Blue Shield of California has proposed rate hikes for 200,000 individual policy holders that could see some members' premiums jump as much as 59 percent on March 1.
Consumer advocacy groups and new California Insurance Commissioner Dave Brown criticized the proposal, calling it an example of the need for legislators to give the commissioner power to approve or reject proposed health insurance premium hikes.
"Many Californians will no doubt be surprised to learn that the insurance commissioner does not have the legal authority to reject excessive health insurance premium increases," Jones said. As a state assemblyman prior to his election as insurance commissioner, Jones said he had tried several times to pass legislation that would give the office that power.
"I have fought hard to give the insurance commissioner this authority for the last six years," he said. "I have authored strong legislation to give the insurance commissioner the authority to reject excessive premium increases, only to see it defeated in the legislature by conservative legislators. I will continue to fight to pass this legislation."
The advocacy group Consumer Watchdog, one of the insurance industry's most vocal critics, called the rate hike "Exhibit A" in the case to pass legislation allowing the insurance commissioner to regulate health insurance rates.
California Blue Cross officials defended the proposal by noting that the rate increases would cover a period of longer than one year. And in a break from other insurers that have used the new health reform law as partial justification for large rate increases, they were clear to note that reform did not play significantly in the need for the increase.
"These rates reflect trends that were building long before health reform," the company said in a prepared statement. "Our individual market medical costs are rising rapidly due to higher provider prices, increased utilization and the fact that healthier people are dropping coverage during a bad economy."
Jones, too, cited the economy as a major reason for his opposition to the rate increase.
"I find it stunning that Blue Shield would seek to impose such massive premium increases on policyholders during these troubling economic times," he said. "These premium increases will impose significant financial burdens on struggling families and, in some cases, will lead to the loss of healthcare coverage altogether."
The proposed increase could also trigger federal intervention. Last month the Department of Health and Human Services proposed new rules that would allow the agency to work directly with states to require insurers to provide information to justify "unreasonable" rate hikes.

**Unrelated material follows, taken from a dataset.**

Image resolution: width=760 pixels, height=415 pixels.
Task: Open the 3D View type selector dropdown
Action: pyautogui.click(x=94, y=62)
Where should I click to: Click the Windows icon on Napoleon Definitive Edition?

"Year after year, insurance company profits soar, while Americans pay more for less healthcare coverage," HHS Secretary Kathleen Sebelius said in a December announcement of the proposed rules. "The Affordable Care Act is bringing unprecedented transparency and oversight to insurance premiums to help rein in the kind of excessive and unreasonable rate increases that have made insurance unaffordable for so many families."

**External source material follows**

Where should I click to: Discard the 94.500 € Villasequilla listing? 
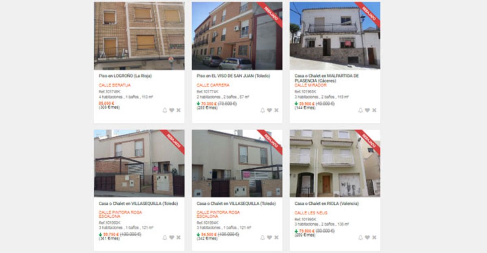pos(276,238)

The proposed rules state that "proposed rate increases of 10 percent or higher will be publicly disclosed and thoroughly reviewed to determine if the rate increase is unreasonable."
Currently, 26 states have the legal authority to reject proposed health insurance rate increases. The rules proposed by HHS are aimed at helping states that have the legal authority yet lack the resources to conduct thorough reviews, as well as providing oversight in states that don't have that regulatory power.
Even though he lacks the legal authority to reject the planned increase by California Blue Cross, Jones sent a letter to the company requesting it hold off the rate increase for 60 days beyond the planned March 1 effective date to allow the Insurance Commission to conduct a review.